Top of Information supplied

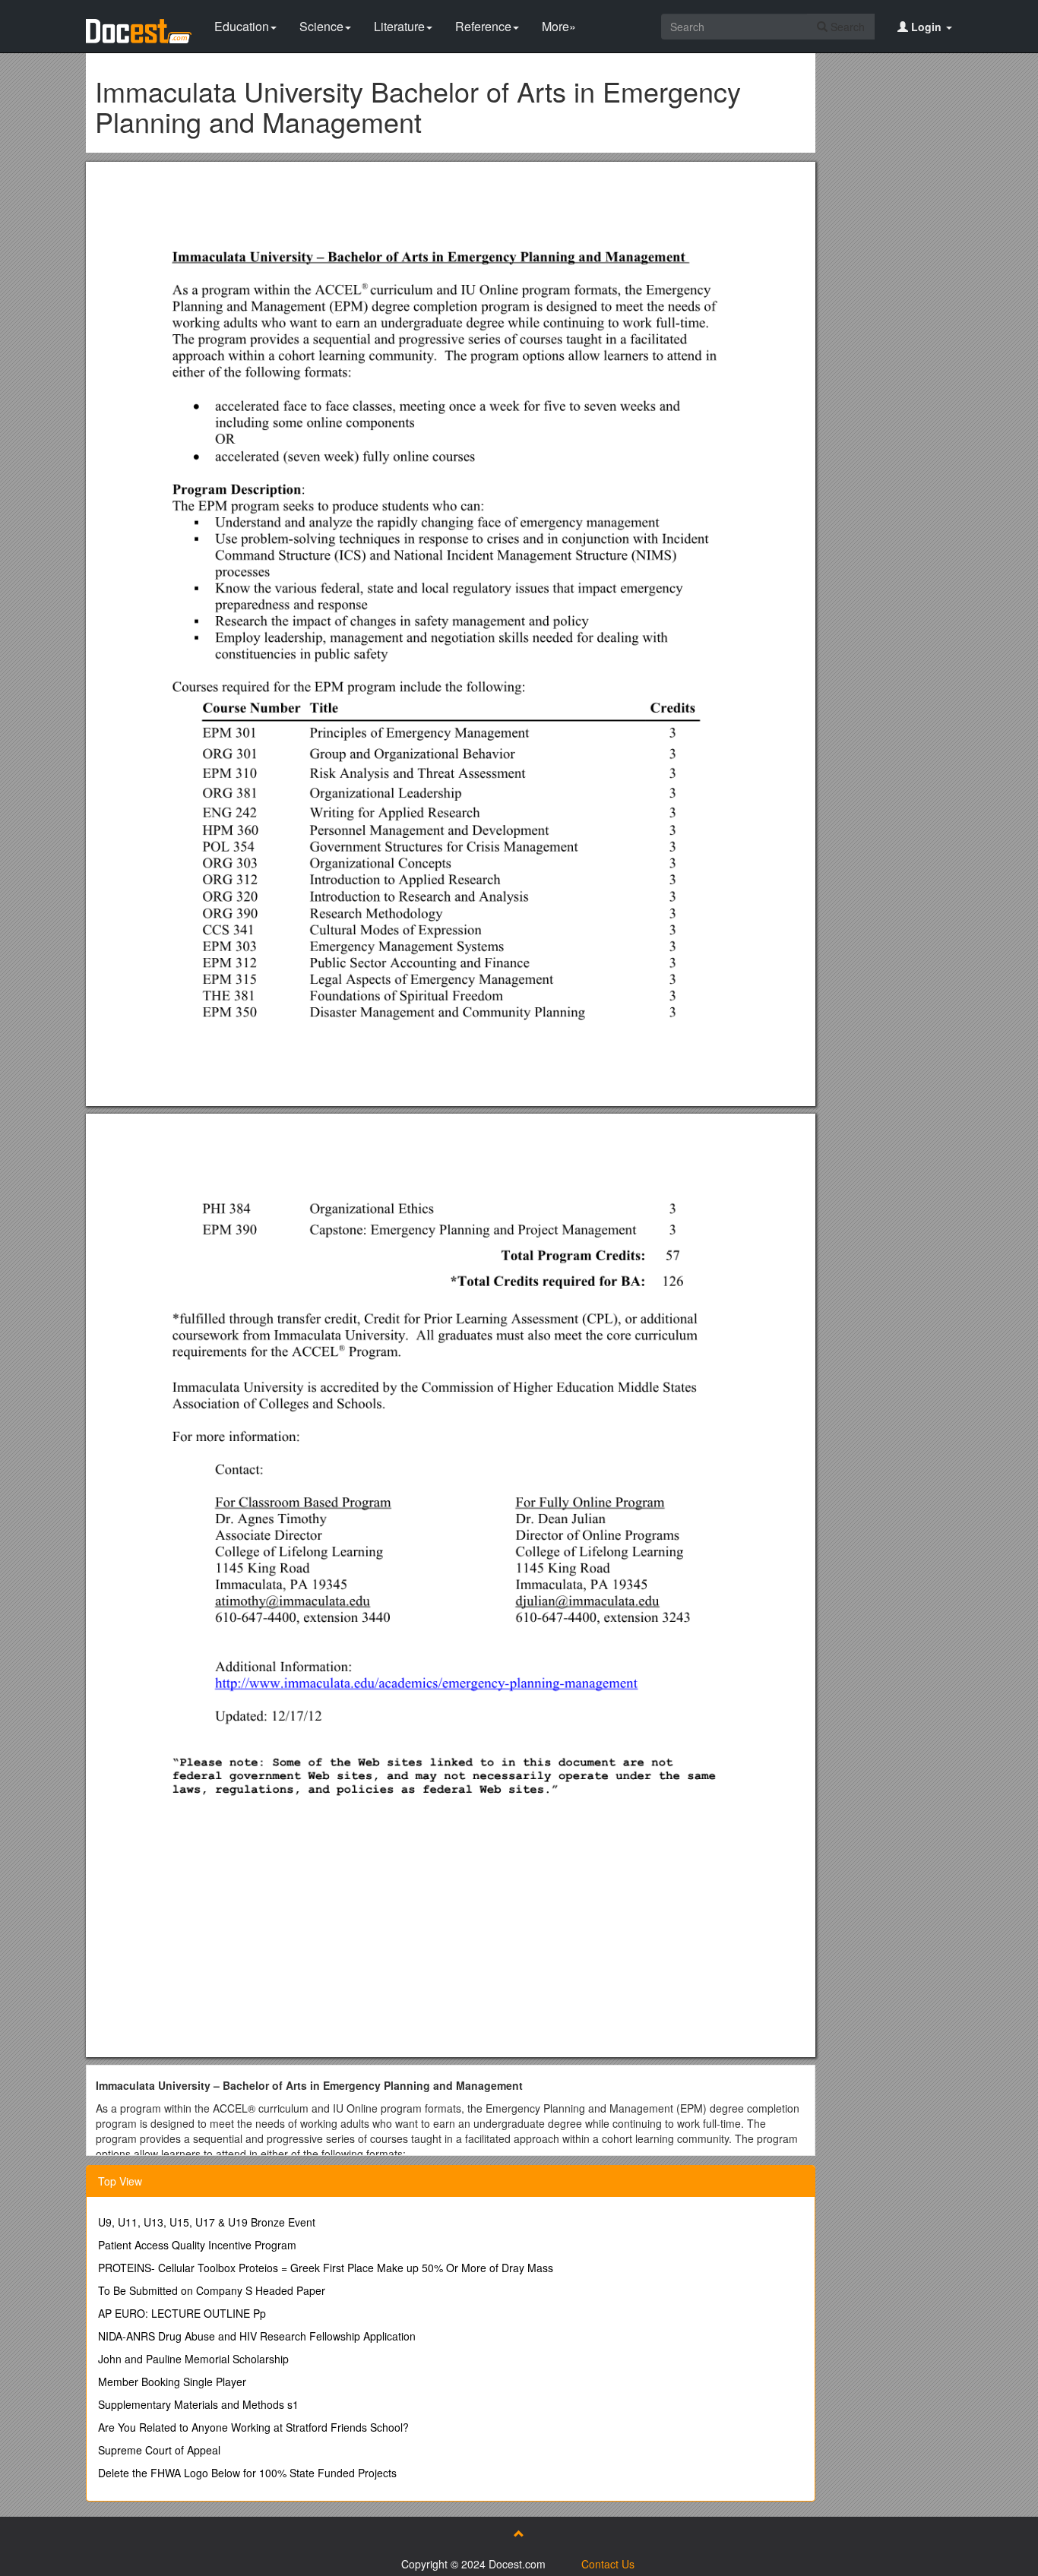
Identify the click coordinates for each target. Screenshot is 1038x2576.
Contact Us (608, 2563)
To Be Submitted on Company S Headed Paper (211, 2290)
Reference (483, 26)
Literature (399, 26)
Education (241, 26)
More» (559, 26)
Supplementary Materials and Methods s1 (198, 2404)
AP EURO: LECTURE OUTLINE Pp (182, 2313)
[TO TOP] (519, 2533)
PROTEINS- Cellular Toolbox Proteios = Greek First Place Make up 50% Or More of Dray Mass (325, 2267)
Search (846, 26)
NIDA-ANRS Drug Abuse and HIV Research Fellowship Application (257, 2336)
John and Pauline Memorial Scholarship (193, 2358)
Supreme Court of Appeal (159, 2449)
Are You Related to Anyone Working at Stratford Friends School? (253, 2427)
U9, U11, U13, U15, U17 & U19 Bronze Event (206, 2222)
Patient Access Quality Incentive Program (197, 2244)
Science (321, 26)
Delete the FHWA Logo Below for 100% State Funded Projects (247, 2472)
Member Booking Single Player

Bottom of Information supplied

Work task = The result should be a word-for-word restatement of all the data, without images.

Written reply =
Identify the click coordinates for each target. Screenshot is 1038x2576.
Contact Us (608, 2563)
To Be Submitted on Company S Headed Paper (211, 2290)
Reference (483, 26)
Literature (399, 26)
Education (241, 26)
More» (559, 26)
Supplementary Materials and Methods s1 (198, 2404)
AP EURO: LECTURE OUTLINE Pp (182, 2313)
[TO TOP] (519, 2533)
PROTEINS- Cellular Toolbox Proteios = Greek First Place Make up 50% Or More of Dray Mass (325, 2267)
Search (846, 26)
NIDA-ANRS Drug Abuse and HIV Research Fellowship Application (257, 2336)
John and Pauline Memorial Scholarship (193, 2358)
Supreme Court of Appeal (159, 2449)
Are You Related to Anyone Working at Stratford Friends School? (253, 2427)
U9, U11, U13, U15, U17 & U19 Bronze Event (206, 2222)
Patient Access Quality Incentive Program (197, 2244)
Science (321, 26)
Delete the FHWA Logo Below for 100% State Funded Projects (247, 2472)
Member Booking Single Player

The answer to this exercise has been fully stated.